To do: In the records below, find the line holding "Screen dimensions: 974x604" and the line holding "Open sender contact". Set down both, with every line between them, exactly.

Exercise data:
[Start of section]

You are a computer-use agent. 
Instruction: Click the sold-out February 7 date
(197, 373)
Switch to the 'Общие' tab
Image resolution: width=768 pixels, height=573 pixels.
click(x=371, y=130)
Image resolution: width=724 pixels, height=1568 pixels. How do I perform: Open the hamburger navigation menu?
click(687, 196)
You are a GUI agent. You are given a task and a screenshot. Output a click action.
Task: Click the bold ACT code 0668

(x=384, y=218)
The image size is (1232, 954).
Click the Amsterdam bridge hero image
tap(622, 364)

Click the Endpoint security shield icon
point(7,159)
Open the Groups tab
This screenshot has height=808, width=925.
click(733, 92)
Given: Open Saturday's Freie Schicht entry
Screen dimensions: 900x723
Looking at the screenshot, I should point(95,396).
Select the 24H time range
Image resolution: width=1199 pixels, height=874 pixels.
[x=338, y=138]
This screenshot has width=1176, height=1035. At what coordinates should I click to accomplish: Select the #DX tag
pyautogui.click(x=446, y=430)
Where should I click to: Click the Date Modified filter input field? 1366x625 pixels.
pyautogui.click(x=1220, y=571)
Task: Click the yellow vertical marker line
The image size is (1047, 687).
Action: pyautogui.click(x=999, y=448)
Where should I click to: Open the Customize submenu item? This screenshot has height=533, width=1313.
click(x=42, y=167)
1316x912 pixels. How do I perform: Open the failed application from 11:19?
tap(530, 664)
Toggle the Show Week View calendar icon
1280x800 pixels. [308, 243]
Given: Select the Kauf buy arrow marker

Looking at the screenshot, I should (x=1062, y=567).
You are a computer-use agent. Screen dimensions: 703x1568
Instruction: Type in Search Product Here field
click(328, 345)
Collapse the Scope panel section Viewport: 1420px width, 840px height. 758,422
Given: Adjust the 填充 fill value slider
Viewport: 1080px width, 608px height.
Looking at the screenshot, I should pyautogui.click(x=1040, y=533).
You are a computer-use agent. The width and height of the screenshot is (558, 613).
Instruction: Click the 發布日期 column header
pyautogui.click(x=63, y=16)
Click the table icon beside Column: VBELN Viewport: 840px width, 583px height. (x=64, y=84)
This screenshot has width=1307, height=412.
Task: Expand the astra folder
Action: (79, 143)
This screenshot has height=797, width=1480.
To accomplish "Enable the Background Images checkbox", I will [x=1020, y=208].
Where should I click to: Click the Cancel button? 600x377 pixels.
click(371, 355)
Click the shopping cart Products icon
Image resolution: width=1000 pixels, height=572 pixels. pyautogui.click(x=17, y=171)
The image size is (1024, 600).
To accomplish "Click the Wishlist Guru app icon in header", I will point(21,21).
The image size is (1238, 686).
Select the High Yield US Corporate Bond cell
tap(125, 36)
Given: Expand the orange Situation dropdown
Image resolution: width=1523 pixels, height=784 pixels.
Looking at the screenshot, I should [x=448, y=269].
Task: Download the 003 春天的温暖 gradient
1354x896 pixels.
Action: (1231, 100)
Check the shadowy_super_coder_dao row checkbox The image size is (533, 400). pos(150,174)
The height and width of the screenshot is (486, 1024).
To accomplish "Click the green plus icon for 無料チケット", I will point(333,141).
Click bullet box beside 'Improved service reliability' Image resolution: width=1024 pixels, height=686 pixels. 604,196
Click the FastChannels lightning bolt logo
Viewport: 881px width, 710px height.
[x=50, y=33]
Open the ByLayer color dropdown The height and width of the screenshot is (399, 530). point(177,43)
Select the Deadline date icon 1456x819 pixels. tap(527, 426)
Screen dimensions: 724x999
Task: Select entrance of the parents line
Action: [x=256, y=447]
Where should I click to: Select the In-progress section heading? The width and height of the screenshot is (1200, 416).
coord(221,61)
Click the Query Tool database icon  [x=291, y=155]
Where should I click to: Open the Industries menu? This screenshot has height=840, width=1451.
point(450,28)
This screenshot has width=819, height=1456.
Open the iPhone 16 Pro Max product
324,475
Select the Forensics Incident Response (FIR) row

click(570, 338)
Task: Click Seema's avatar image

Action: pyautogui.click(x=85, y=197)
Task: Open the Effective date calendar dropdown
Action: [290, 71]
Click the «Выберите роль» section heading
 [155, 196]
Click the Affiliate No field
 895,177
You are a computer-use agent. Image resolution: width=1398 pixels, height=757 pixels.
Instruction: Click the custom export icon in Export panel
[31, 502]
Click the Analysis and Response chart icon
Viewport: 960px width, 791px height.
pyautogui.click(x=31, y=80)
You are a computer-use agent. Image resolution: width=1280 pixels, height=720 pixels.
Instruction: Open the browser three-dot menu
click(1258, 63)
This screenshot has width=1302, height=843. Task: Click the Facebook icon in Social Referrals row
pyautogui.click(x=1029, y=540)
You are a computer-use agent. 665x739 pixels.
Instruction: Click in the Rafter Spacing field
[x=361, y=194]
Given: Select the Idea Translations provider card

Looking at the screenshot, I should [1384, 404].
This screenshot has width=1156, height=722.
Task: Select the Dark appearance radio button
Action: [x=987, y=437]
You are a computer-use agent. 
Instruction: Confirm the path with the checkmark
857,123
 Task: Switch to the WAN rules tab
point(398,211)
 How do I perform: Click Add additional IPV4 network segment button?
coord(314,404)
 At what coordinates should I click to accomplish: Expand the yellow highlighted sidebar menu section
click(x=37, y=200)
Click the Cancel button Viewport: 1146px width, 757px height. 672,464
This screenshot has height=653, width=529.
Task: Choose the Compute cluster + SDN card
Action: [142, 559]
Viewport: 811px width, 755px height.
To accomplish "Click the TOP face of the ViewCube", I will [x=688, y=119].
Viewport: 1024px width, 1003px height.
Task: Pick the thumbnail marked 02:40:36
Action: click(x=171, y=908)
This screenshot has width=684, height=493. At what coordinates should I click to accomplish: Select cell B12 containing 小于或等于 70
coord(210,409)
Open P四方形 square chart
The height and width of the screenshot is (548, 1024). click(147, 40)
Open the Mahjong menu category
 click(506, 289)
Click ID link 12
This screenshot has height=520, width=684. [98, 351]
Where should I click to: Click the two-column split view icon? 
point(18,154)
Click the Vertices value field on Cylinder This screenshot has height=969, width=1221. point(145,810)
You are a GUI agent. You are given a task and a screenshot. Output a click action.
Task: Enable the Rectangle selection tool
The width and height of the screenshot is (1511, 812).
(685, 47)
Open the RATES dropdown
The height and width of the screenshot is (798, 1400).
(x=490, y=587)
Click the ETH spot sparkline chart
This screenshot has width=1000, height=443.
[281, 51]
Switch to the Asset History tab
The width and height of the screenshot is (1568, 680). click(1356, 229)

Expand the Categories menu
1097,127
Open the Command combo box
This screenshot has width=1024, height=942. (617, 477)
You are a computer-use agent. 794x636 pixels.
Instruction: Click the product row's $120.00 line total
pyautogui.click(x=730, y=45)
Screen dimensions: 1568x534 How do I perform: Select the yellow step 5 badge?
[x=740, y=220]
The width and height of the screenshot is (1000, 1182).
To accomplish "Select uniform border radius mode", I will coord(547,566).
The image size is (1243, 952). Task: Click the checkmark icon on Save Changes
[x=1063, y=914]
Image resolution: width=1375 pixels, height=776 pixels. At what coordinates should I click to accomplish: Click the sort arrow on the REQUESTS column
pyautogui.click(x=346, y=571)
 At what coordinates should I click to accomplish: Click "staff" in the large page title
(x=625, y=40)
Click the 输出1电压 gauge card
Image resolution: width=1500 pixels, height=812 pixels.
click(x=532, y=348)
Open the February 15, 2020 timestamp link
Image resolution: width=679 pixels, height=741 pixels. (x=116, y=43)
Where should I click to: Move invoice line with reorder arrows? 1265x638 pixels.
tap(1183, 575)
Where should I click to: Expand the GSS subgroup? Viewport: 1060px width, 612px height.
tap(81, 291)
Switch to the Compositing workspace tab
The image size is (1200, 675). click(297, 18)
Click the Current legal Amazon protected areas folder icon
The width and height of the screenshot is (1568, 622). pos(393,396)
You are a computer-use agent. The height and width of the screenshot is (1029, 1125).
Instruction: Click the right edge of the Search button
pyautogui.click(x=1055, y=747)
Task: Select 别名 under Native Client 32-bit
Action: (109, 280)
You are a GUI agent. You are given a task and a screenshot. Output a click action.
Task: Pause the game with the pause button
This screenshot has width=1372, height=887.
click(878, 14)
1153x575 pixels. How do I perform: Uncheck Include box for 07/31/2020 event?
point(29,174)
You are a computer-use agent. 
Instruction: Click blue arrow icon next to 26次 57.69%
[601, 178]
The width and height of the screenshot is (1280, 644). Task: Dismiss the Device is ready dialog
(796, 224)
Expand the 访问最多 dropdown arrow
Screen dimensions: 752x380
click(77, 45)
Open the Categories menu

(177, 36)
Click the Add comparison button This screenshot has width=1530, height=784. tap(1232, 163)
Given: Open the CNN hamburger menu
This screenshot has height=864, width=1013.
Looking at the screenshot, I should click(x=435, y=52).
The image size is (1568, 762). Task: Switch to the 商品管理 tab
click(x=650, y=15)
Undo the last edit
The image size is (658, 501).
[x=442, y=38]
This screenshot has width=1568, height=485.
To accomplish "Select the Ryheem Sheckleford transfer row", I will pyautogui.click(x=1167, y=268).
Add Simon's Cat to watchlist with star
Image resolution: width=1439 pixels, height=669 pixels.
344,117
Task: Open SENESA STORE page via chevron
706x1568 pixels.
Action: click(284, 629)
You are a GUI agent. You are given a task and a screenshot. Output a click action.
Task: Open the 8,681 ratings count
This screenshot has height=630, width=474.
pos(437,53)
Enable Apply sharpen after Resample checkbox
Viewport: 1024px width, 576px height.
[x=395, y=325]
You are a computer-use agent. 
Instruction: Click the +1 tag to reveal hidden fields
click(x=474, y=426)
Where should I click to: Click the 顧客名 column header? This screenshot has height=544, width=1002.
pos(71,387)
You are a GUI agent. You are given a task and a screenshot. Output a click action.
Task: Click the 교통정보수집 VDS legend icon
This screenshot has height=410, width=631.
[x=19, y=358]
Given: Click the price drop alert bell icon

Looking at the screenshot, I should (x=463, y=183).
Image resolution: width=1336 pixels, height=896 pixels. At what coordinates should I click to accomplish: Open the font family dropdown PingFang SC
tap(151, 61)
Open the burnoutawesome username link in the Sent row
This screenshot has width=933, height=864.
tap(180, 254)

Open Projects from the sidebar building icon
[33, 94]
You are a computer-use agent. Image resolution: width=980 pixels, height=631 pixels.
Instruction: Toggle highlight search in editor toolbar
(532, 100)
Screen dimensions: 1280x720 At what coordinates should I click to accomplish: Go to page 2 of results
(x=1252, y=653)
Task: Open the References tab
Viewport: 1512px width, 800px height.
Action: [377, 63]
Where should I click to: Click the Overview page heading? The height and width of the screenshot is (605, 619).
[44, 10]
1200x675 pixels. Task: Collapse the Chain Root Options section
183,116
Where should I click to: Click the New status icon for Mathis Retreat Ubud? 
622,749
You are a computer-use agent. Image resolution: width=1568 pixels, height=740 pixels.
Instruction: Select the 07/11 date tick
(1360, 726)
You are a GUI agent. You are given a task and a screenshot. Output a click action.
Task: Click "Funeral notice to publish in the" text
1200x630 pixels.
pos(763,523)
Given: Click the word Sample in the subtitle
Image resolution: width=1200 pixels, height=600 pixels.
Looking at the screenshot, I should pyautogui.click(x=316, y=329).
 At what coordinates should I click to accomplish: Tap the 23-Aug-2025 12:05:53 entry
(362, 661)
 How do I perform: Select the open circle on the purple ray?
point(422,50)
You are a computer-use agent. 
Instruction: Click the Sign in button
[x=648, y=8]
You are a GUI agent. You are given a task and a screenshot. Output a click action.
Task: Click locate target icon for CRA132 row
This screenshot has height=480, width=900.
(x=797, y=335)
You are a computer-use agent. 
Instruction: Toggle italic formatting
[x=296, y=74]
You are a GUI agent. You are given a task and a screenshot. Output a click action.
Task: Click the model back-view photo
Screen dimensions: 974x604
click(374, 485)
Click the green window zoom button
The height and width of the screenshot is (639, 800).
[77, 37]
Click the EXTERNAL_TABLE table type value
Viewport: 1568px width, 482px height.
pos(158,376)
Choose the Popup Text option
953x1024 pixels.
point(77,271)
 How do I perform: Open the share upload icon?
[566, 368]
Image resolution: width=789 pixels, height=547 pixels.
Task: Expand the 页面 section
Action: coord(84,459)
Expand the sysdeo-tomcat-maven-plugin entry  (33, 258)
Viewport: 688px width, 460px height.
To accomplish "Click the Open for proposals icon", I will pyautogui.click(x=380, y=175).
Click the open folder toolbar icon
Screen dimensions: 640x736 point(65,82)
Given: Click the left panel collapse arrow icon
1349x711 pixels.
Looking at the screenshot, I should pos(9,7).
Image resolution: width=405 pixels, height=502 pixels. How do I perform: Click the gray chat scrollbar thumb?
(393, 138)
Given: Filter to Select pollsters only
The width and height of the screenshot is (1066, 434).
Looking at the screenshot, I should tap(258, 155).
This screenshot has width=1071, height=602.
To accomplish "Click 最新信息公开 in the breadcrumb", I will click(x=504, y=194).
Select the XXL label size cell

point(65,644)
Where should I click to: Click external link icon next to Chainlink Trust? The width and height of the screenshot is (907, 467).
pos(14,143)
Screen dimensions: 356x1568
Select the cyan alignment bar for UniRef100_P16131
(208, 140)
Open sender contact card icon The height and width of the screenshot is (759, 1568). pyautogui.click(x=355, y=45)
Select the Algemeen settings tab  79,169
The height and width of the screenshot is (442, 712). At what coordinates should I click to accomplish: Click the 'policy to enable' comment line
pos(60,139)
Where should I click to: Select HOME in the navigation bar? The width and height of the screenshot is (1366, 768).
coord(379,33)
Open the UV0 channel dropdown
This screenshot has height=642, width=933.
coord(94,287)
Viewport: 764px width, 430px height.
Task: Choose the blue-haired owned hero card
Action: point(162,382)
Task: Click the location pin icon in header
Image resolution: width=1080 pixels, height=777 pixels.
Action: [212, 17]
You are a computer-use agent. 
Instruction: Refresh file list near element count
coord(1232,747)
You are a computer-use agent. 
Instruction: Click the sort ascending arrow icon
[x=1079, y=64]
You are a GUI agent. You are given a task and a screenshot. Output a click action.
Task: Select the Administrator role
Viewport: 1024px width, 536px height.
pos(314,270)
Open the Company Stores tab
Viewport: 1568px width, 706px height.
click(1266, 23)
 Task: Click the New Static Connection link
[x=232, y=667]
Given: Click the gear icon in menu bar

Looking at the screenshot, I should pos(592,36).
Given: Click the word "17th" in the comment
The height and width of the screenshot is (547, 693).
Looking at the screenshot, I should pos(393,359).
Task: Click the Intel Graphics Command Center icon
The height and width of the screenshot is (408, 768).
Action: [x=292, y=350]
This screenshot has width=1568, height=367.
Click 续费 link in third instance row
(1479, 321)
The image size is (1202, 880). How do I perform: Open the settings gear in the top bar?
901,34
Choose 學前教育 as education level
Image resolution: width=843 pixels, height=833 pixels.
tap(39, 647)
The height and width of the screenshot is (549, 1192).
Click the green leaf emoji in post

[End of section]

Finished task:
Screen dimensions: 974x604
click(374, 485)
Click the green window zoom button
The height and width of the screenshot is (639, 800).
[77, 37]
Click the EXTERNAL_TABLE table type value
Viewport: 1568px width, 482px height.
pos(158,376)
Choose the Popup Text option
953x1024 pixels.
point(77,271)
 How do I perform: Open the share upload icon?
[566, 368]
Image resolution: width=789 pixels, height=547 pixels.
Task: Expand the 页面 section
Action: coord(84,459)
Expand the sysdeo-tomcat-maven-plugin entry  (33, 258)
Viewport: 688px width, 460px height.
To accomplish "Click the Open for proposals icon", I will pyautogui.click(x=380, y=175).
Click the open folder toolbar icon
Screen dimensions: 640x736 point(65,82)
Given: Click the left panel collapse arrow icon
1349x711 pixels.
Looking at the screenshot, I should pos(9,7).
Image resolution: width=405 pixels, height=502 pixels. How do I perform: Click the gray chat scrollbar thumb?
(393, 138)
Given: Filter to Select pollsters only
The width and height of the screenshot is (1066, 434).
Looking at the screenshot, I should tap(258, 155).
This screenshot has width=1071, height=602.
To accomplish "Click 最新信息公开 in the breadcrumb", I will click(x=504, y=194).
Select the XXL label size cell

point(65,644)
Where should I click to: Click external link icon next to Chainlink Trust? The width and height of the screenshot is (907, 467).
pos(14,143)
Screen dimensions: 356x1568
Select the cyan alignment bar for UniRef100_P16131
(208, 140)
Open sender contact card icon The height and width of the screenshot is (759, 1568). pyautogui.click(x=355, y=45)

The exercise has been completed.